**TAREFA:**
Escreva a continuação do texto sobre a reação da ABCR ao novo programa de concessões em infraestrutura, começando logo depois da última frase dele.

---------- TEXTO PARA LEITURA

A Associação Brasileira de Concessionária de Rodovias (ABCR) considerou o novo programa de concessões em infraestrutura anunciado nesta terça-feira (9) um "passo importante" para a ampliação do modelo, mas salientou a necessidade de condições de financiamento adequadas.

"Considerando que concessões são contratos de longo prazo com grande volume de investimento no início do projeto e recuperação de longa duração, elas só se viabilizam com condições de financiamento adequadas", disse a entidade, em comunicado divulgado à imprensa. "A participação do BNDES continuará a ser fundamental e opções adicionais de financiamentos, incluindo mercado de capitais, devem ser incentivadas como apoio aos projetos."

--------------------
---------- REGISTROS EXTRAÍDOS

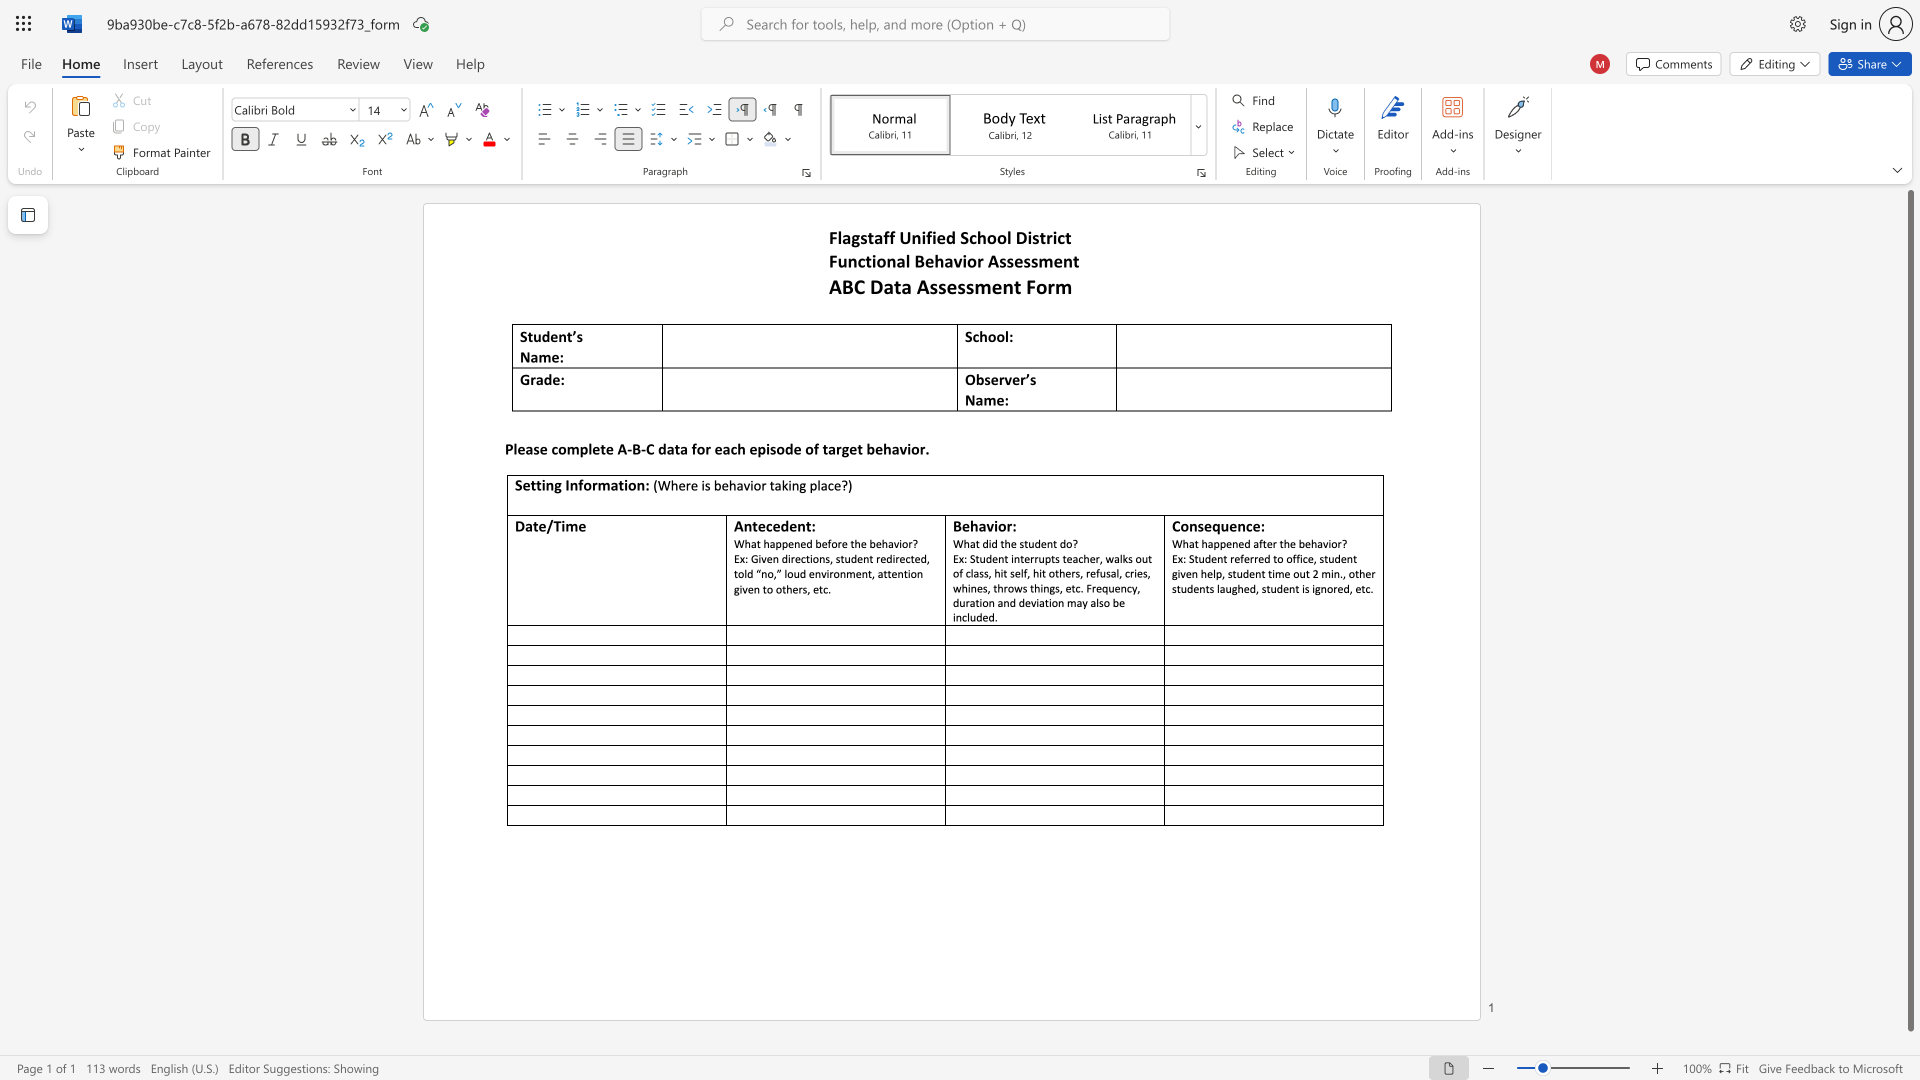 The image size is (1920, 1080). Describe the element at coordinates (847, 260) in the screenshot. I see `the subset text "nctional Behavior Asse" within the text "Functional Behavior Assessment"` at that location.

--------------------
---------- REGISTROS EXTRAÍDOS

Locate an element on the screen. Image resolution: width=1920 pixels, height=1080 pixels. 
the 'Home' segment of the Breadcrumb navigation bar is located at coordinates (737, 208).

--------------------
---------- REGISTROS EXTRAÍDOS

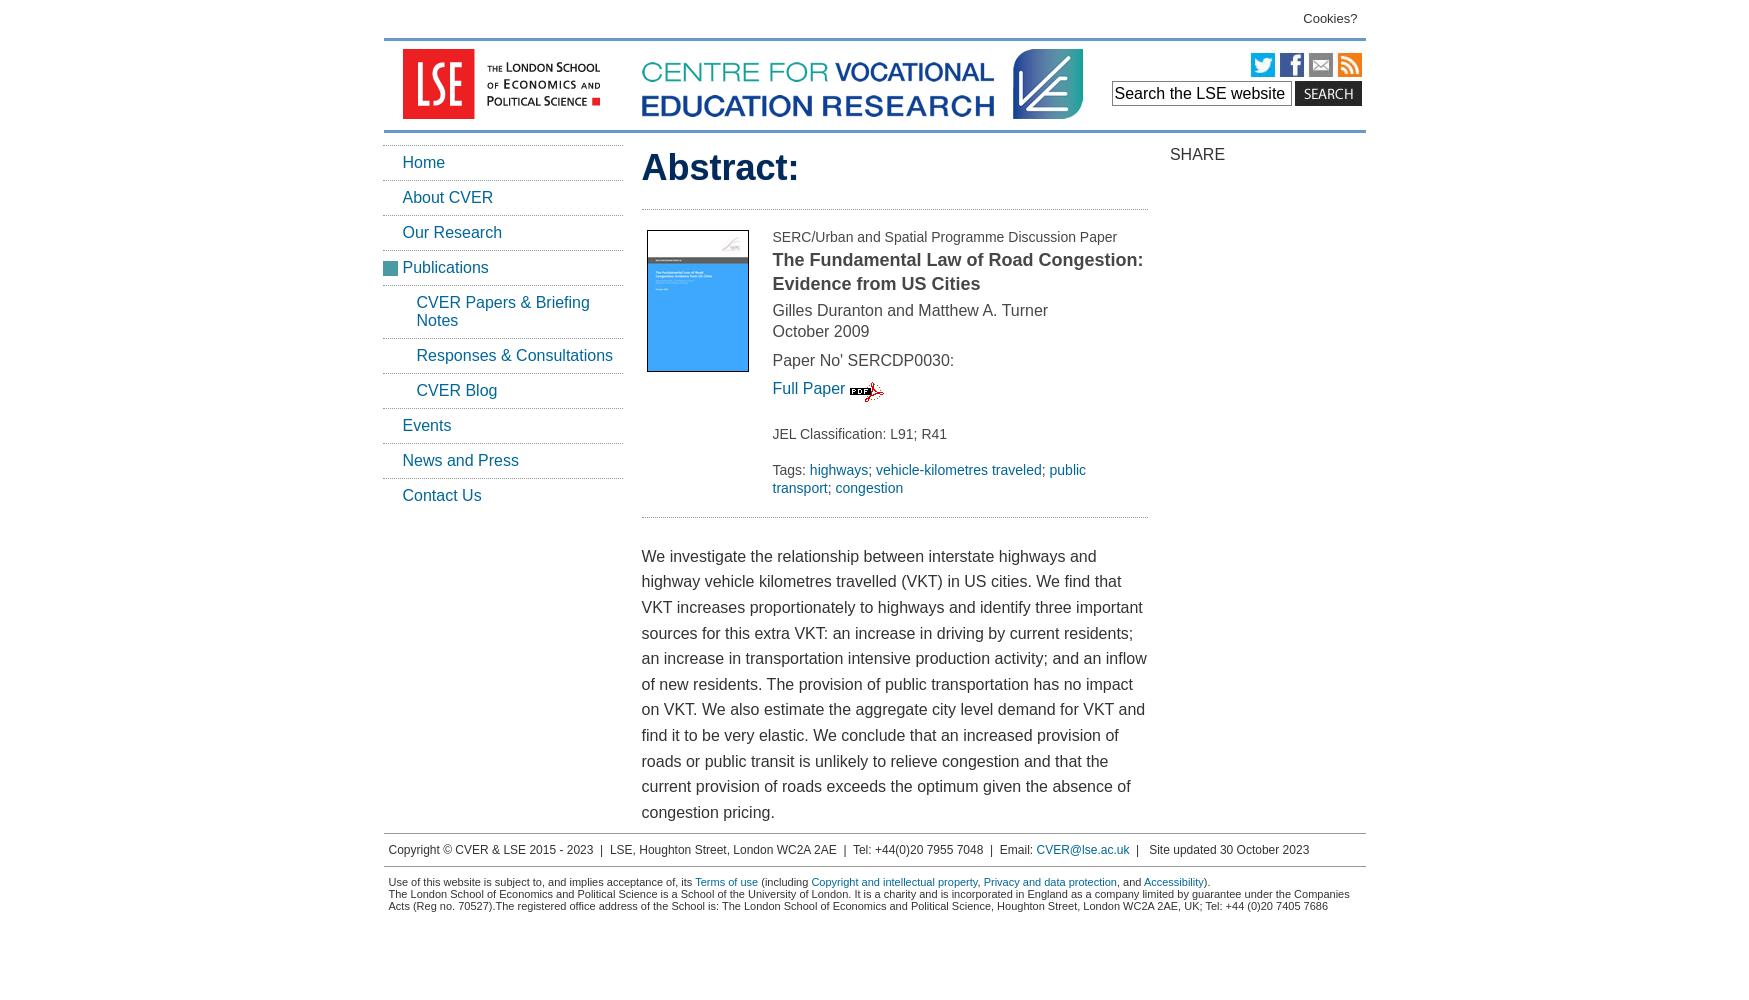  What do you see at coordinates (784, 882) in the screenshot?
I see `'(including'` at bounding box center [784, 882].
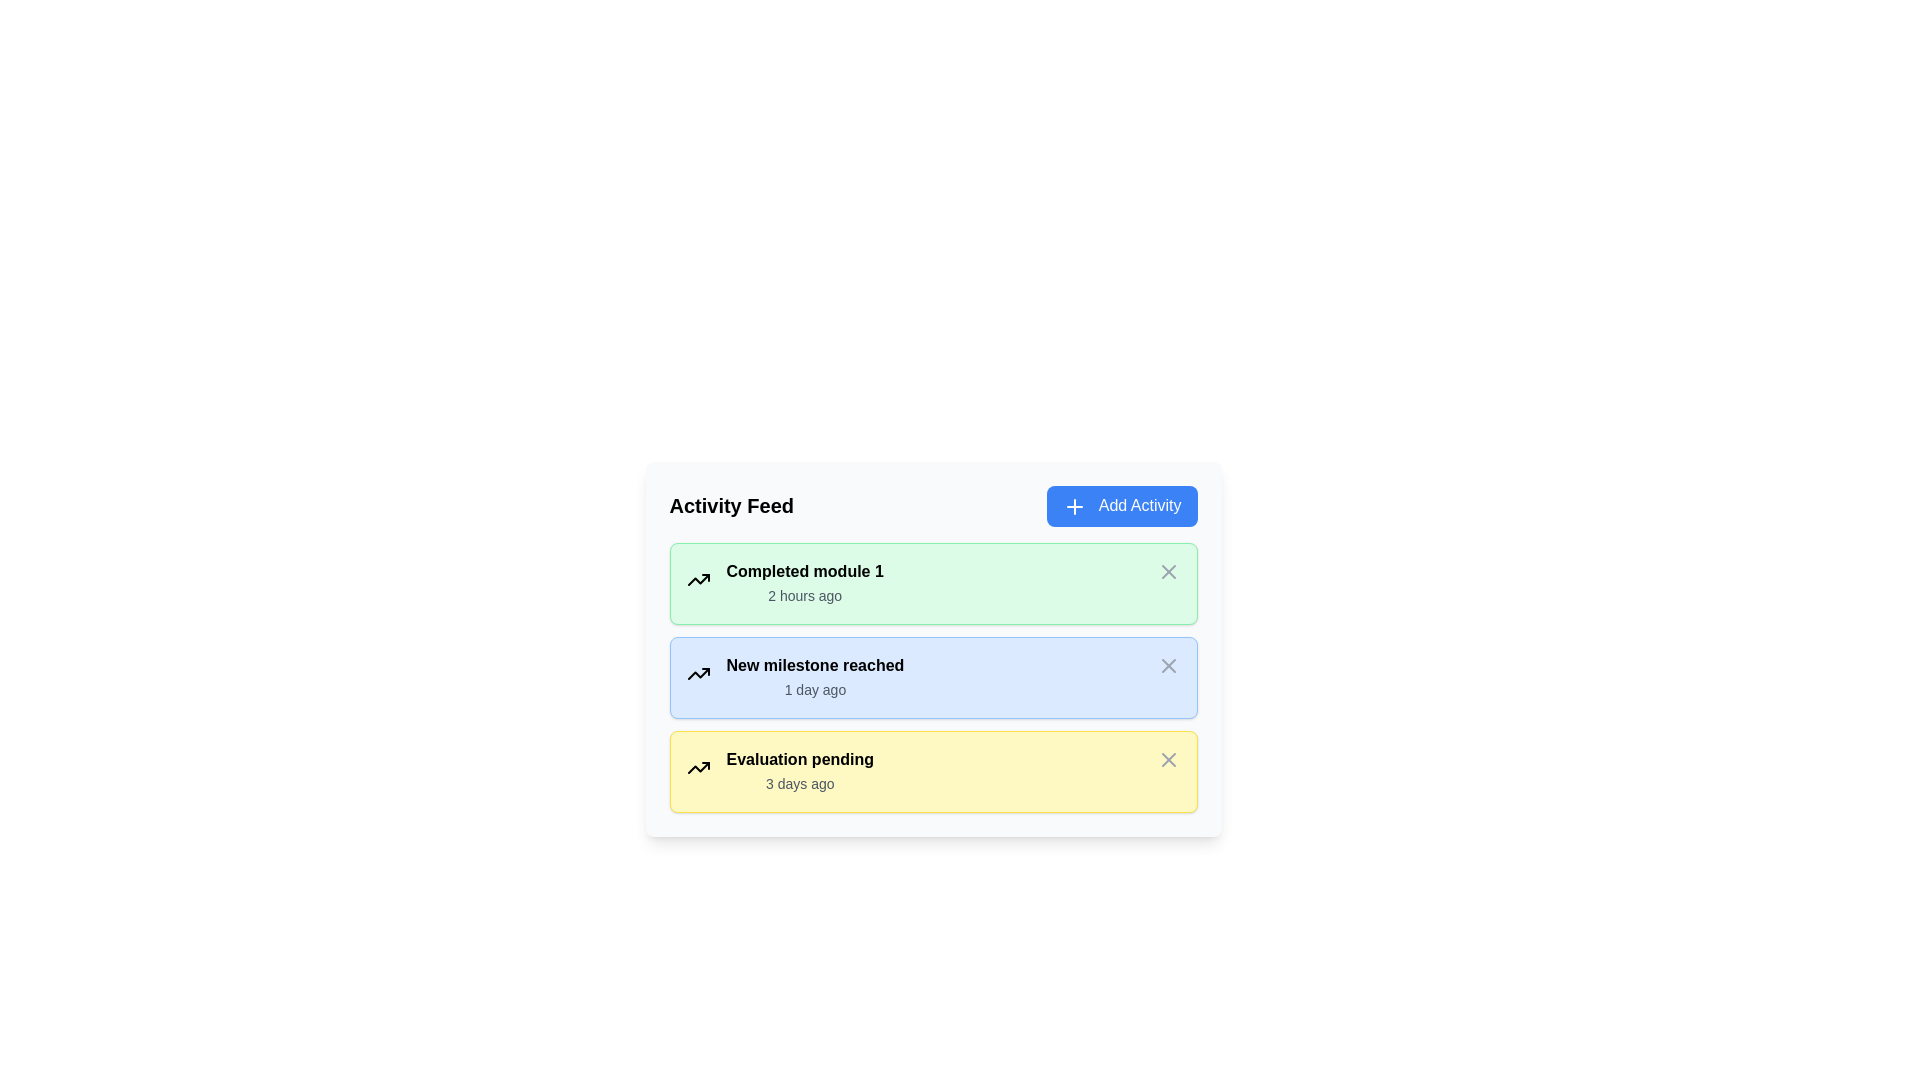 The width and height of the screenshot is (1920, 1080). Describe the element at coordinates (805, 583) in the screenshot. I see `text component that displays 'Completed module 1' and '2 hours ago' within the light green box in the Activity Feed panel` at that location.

--------------------

**RESPOSTA ESCRITA:**
A declaração ocorre depois que o governo divulgou as condições de financiamento de longo prazo para a nova etapa do plano, que prevê uma redução da participação do BNDES e maior participação dos bancos e do mercado de capitais. As regras estimulam a emissão de debêntures de infraestrutura pelo setor privado e, para isso, o governo associa operações de emissão a uma ampliação nos volumes máximos financiados pelo BNDES com TJLP. No caso das rodovias, o financiamento com TJLP foi limitado a 35% e pode chegar a 45% caso a concessionária emita 10% em debêntures de infraestrutura.

Na primeira etapa do pacote, já havia estímulo à emissão de debêntures, mas as condições de juros do financiamento não estavam explicitamente atreladas à emissão.

A ABCR também salientou a necessidade de fortalecimento das agências reguladoras. "A qualificação técnica permanente das agências reguladoras é uma necessidade constante, dado que o tamanho e grau de especialização do quadro de funcionários pode ter impacto direto no andamento rápido das obras que foram anunciadas hoje. Todos os esforços neste sentido precisam ser apoiados, para uma ágil e adequada regulação dos contratos", disse.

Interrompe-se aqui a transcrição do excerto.